While tracking her, Neil's mental interrogation had replayed over and again, growing exponentially fierce.

Who the hell are you? Who did this to me? Terrorists? The University? Some damned private backer pulling strings on the world’s energy supply? Another government department? What was going on in that lab? How did they control the energy field? What were they planning to do with it? Convert it? Redirect it? Who was their target?
And most importantly;
how the hell am I going to get out of this shit hole?

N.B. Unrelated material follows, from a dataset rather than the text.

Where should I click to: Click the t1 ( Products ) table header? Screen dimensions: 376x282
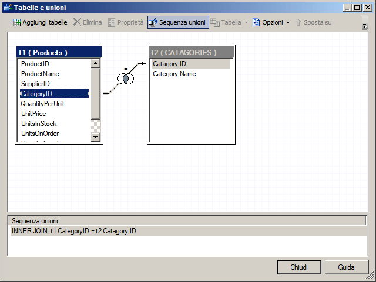[x=59, y=53]
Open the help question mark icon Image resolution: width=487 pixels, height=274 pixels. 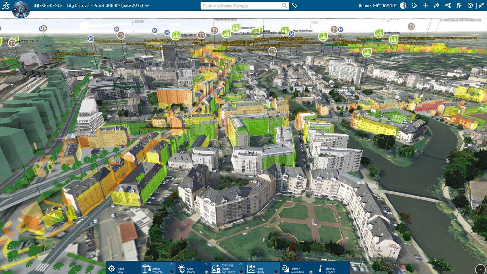[x=470, y=5]
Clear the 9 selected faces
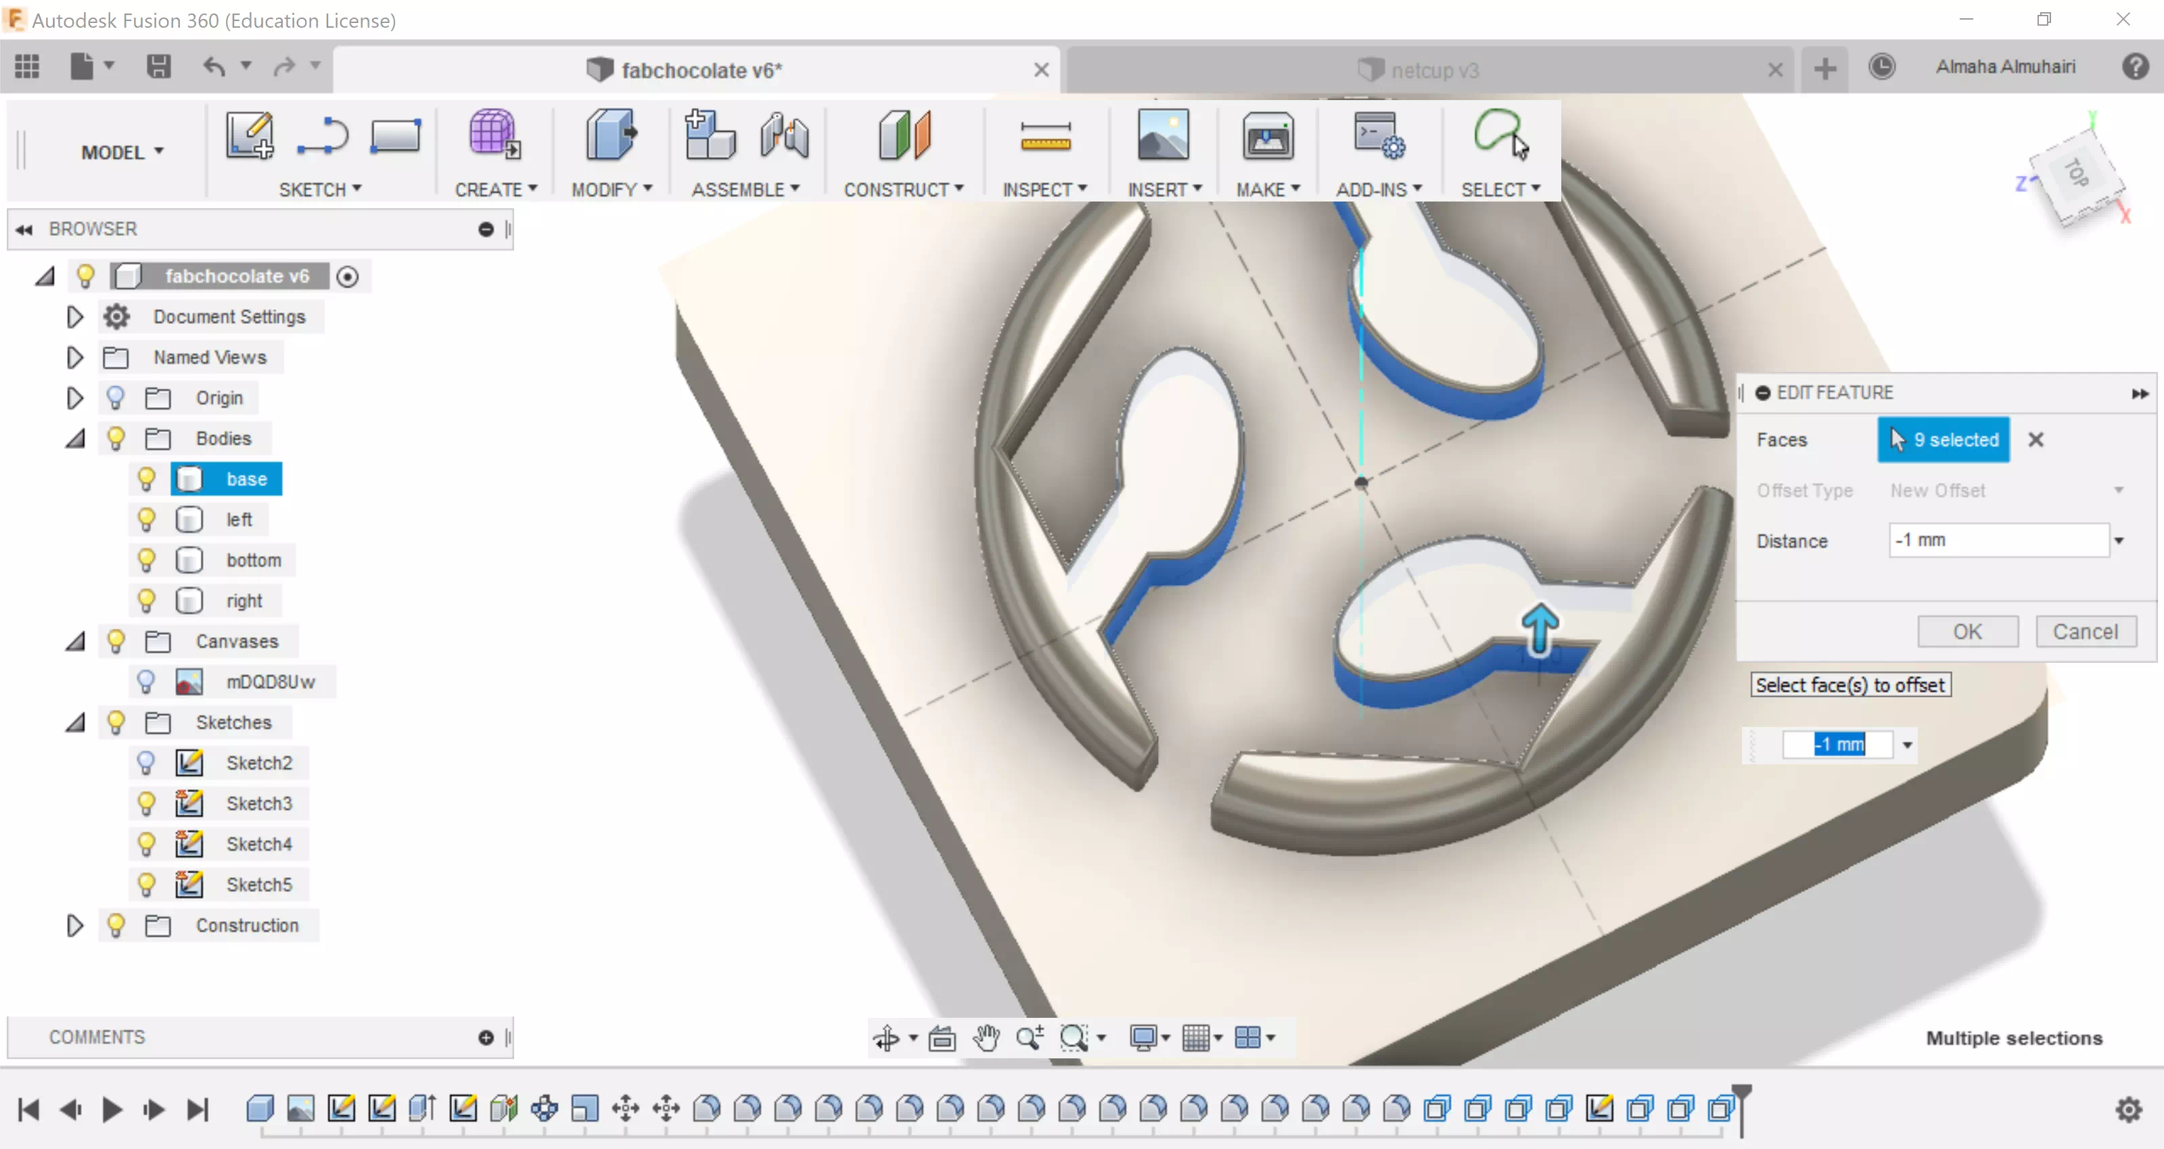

Neil had finally found her, as he knew he would. He stepped out from the shadows, ready to shout. Within a heart-beat he’d changed his mind. Neil had thrown himself back into the thorny hide-out, his mouth dry and the stinging of torn skin unnoticed. Since that moment, nearly four days ago, only one question became critical;
what the hell is really going on?

Bizarre, dwarfed ape-men were constantly by her side, surrounding her, leading her, protecting her. They were freakishly small, half-man half-animal - like something you’d see in a National Geographic magazine. Neil could find no place for them in his expansive knowledge; they looked like an insult to humanity. Whether they were some sort of sick transgenetic experiment or a well-kept evolutionary secret he could only guess.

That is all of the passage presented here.